Amir, known for collaborative work with Ruti Sela, exhibited widely including at the Sydney, Istanbul and Berlin Biennales, New Museum Triennial, Centre Pompidou, Tate Modern, and more. Holder of UNESCO's 2011 Young Artist Award, Amir holds a Ph.D. from Goldsmith's University of London, and edited "Documentary" in 2008. As a curator and essayist, she explores state power, art and ideology, contributing to Forensic Architecture at Goldsmiths. Focused on extraterritoriality, Amir extends the concept to various spheres like representation and information regimes, defining "extraterritorial images", recognized with the IAVC/JVC Early Career Researcher Prize in 2020, she now serves at BGU as a curator and lecturer, previously heading Haifa University's MFA Fine Art Program and teaching at Tel-Aviv University.

== Exterritory project==
Exterritory, founded by Sela and Amir in 2009, explores extraterritorial phenomena through video art and interdisciplinary collaborations. Its initiatives aim to transcend border restrictions, fostering encounters among artists from conflict zones. The project, showcased internationally, includes symposia and an anthology on extraterritoriality, drawing acclaim from scholars like Zygmunt Bauman.

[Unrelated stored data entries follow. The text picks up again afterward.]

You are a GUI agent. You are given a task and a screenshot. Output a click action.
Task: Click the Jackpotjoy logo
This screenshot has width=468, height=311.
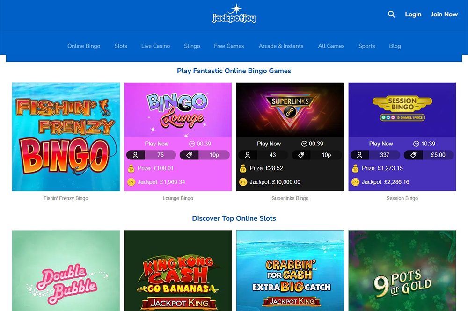[x=234, y=14]
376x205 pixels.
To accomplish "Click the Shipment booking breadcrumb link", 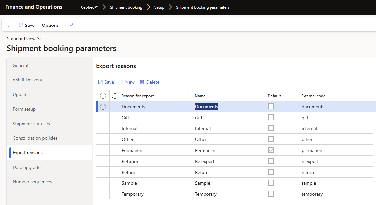I will pos(126,7).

==Publications - books and chapters==
- 2018 (ed. With Ruti Sela) Extraterritorialities in Occupied Worlds, Punctum Books, Santa Barbara.
- 2014 “Extraterritorial Images.” In Forensis: The Architecture of Truth, Sternberg Press, London.
- 2011 (with Ruti Sela) “Exterritory”. In Solution 196-213: United States of Palestine-Israel, ed. Joshua Simion, Sternberg Press, London.
- 2008 (ed. with Ruti Sela) Documentally: An Anthology of Essays on Israeli Documentary Film, in Hebrew, Am-Oved, Tel Aviv.